[Request]
Give back the material below word for word, but leave out the pictures.

--- Start Records for this task ---

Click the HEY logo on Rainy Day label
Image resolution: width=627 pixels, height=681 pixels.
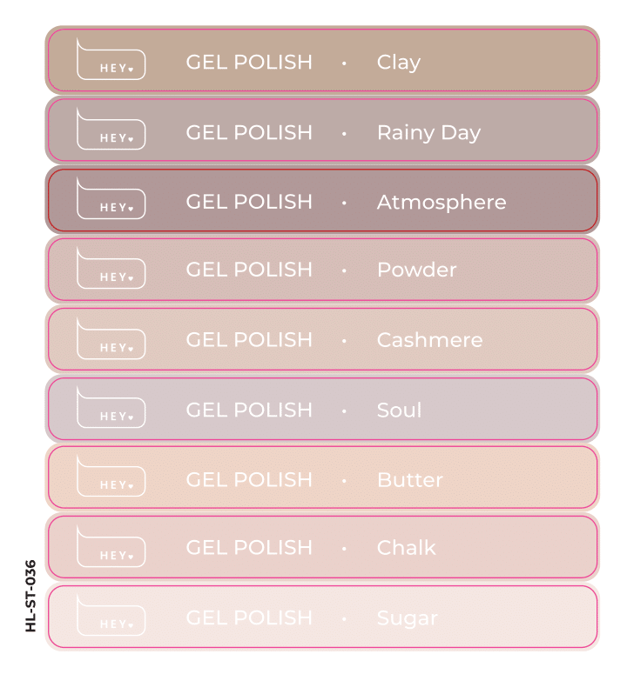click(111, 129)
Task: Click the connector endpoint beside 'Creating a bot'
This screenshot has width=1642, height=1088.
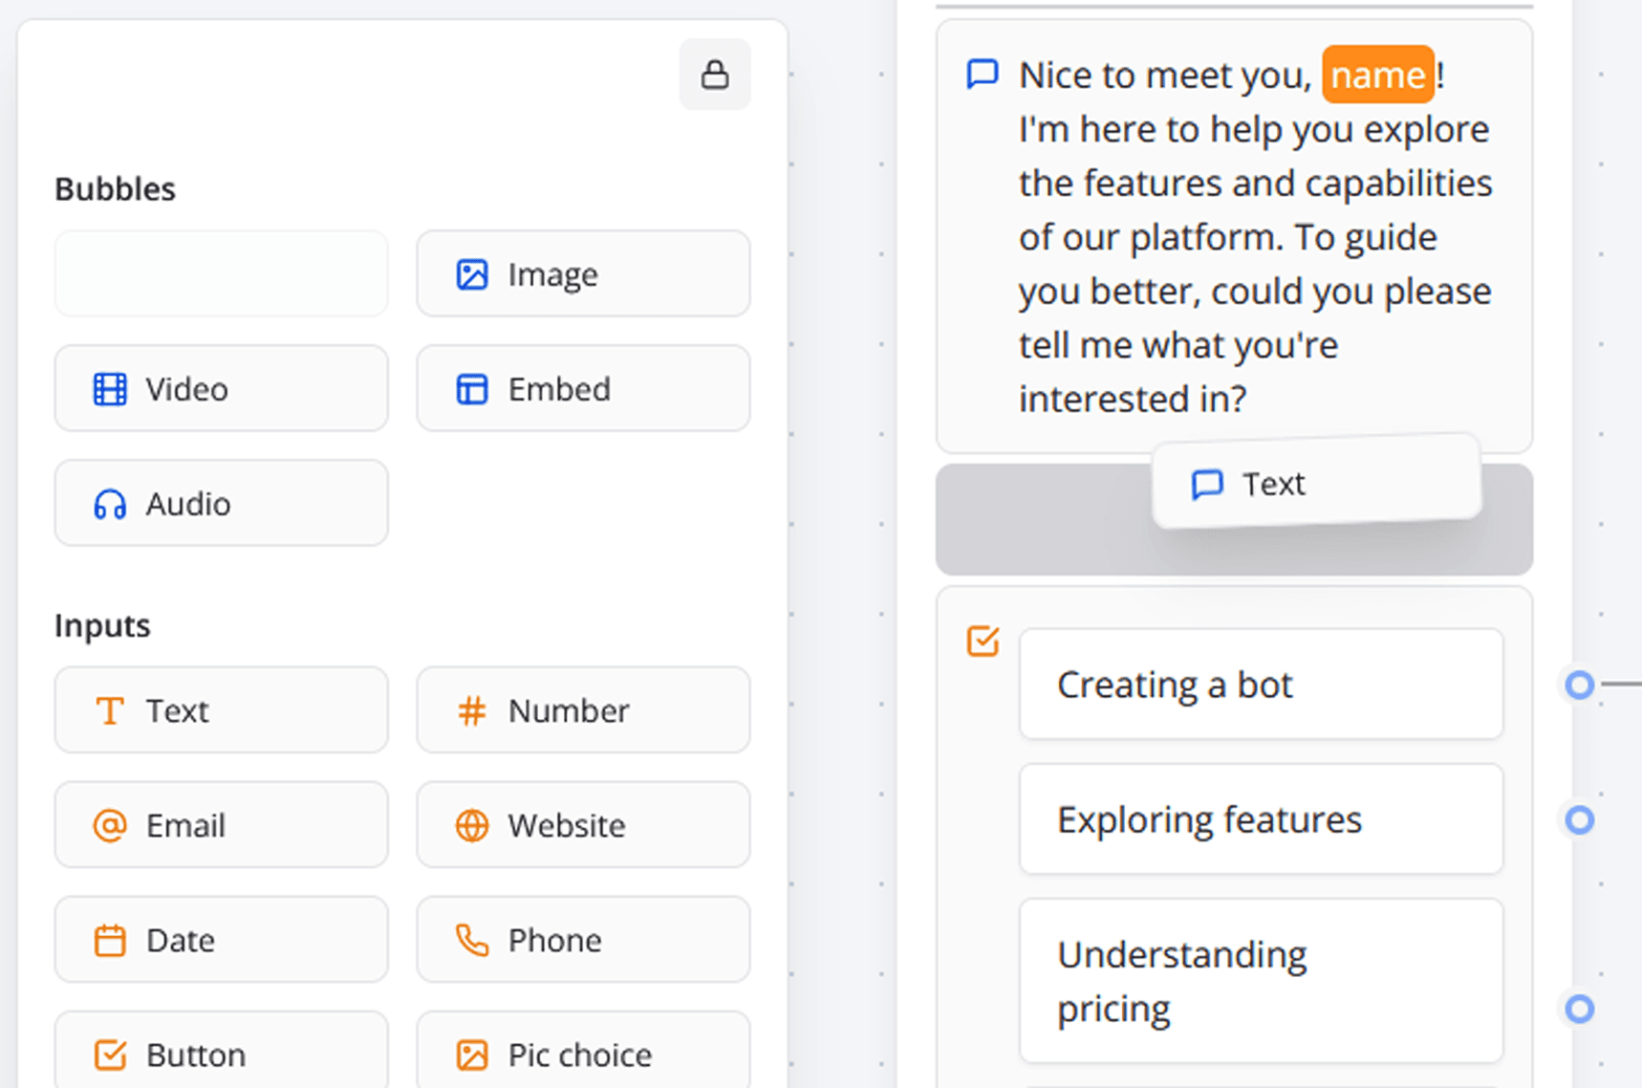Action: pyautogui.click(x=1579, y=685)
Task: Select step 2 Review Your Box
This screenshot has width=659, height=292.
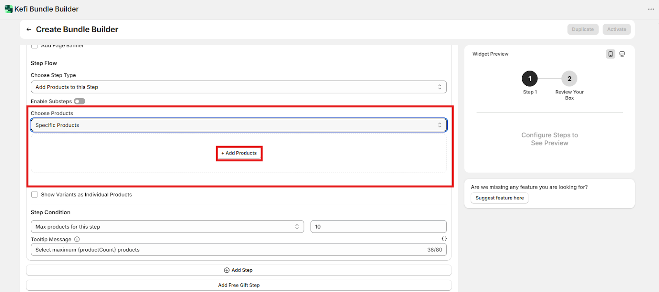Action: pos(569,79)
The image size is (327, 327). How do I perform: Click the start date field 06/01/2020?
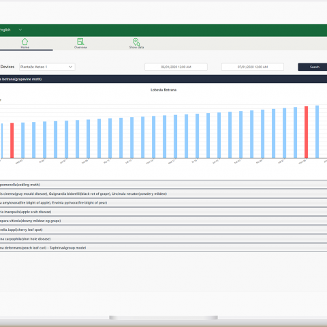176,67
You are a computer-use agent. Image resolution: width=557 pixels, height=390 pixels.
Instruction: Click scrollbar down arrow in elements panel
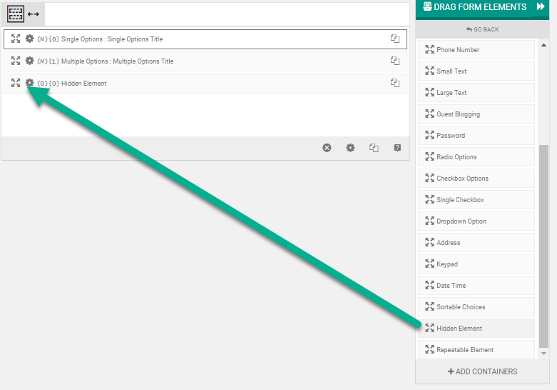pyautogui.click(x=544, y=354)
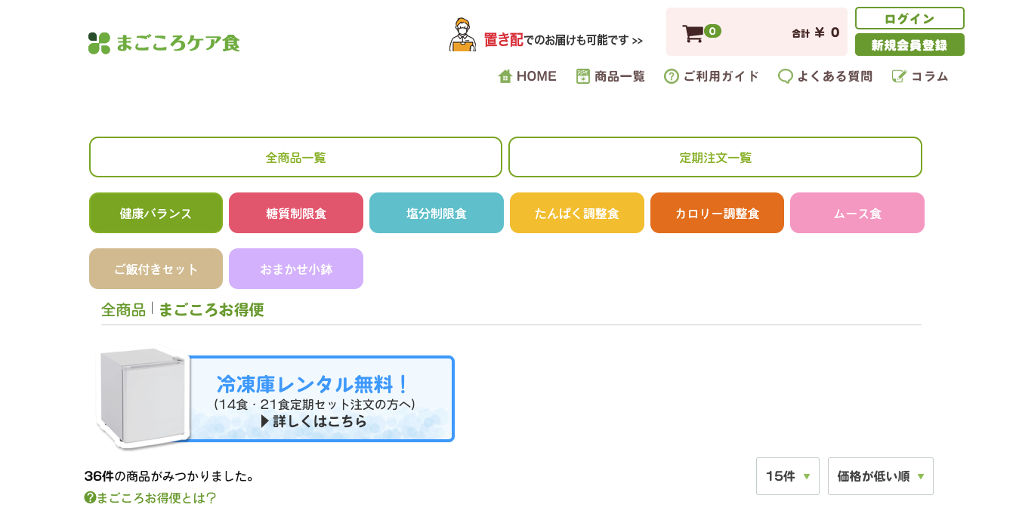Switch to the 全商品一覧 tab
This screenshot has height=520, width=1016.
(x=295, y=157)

--- End Records for this task ---

[Solution to this exercise]
Click the HEY logo on Rainy Day label
Image resolution: width=627 pixels, height=681 pixels.
click(111, 129)
Task: Click the connector endpoint beside 'Creating a bot'
This screenshot has width=1642, height=1088.
Action: pyautogui.click(x=1579, y=685)
Task: Select step 2 Review Your Box
This screenshot has width=659, height=292.
Action: pos(569,79)
The image size is (327, 327). How do I perform: Click the start date field 06/01/2020?
176,67
You are a computer-use agent. Image resolution: width=557 pixels, height=390 pixels.
Instruction: Click scrollbar down arrow in elements panel
pyautogui.click(x=544, y=354)
Switch to the 全商品一覧 tab
This screenshot has height=520, width=1016.
(x=295, y=157)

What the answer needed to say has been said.